=== Required work ===
Reproduce everything from the line containing "Where should I click to: Select" down to the end of the entries, that line included.

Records
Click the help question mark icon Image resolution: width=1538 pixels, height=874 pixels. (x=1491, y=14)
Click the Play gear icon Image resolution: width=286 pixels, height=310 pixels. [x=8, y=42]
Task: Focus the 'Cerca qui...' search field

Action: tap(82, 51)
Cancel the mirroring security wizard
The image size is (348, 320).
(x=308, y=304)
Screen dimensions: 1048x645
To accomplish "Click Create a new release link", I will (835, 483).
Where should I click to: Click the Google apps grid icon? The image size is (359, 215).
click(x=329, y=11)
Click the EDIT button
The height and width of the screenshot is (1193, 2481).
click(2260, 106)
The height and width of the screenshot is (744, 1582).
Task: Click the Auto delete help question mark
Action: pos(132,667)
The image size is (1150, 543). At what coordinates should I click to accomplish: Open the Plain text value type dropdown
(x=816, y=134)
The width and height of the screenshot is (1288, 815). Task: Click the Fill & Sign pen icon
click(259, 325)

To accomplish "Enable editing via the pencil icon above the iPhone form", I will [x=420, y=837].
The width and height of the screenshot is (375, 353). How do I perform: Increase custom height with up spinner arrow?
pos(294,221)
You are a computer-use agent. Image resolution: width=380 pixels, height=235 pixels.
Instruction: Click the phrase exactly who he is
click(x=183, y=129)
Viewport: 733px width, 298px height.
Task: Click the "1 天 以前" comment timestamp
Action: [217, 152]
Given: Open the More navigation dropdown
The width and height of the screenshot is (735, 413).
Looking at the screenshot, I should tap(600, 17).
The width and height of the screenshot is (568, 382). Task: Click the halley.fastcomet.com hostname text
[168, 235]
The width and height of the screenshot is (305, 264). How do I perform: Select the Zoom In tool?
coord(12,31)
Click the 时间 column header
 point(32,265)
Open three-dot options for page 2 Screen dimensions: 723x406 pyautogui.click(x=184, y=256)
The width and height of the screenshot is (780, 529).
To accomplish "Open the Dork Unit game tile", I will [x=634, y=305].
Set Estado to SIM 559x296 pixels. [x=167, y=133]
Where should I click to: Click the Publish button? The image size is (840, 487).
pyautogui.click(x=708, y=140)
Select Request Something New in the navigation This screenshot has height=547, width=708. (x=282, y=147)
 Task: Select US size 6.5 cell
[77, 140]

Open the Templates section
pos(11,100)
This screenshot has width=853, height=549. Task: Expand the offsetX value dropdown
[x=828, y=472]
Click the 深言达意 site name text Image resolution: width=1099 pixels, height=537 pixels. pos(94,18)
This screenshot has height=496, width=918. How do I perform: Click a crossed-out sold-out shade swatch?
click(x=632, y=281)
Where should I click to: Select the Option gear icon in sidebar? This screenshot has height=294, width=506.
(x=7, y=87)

=== Solution to the problem ===
Where should I click to: Select the Option gear icon in sidebar? This screenshot has height=294, width=506.
(x=7, y=87)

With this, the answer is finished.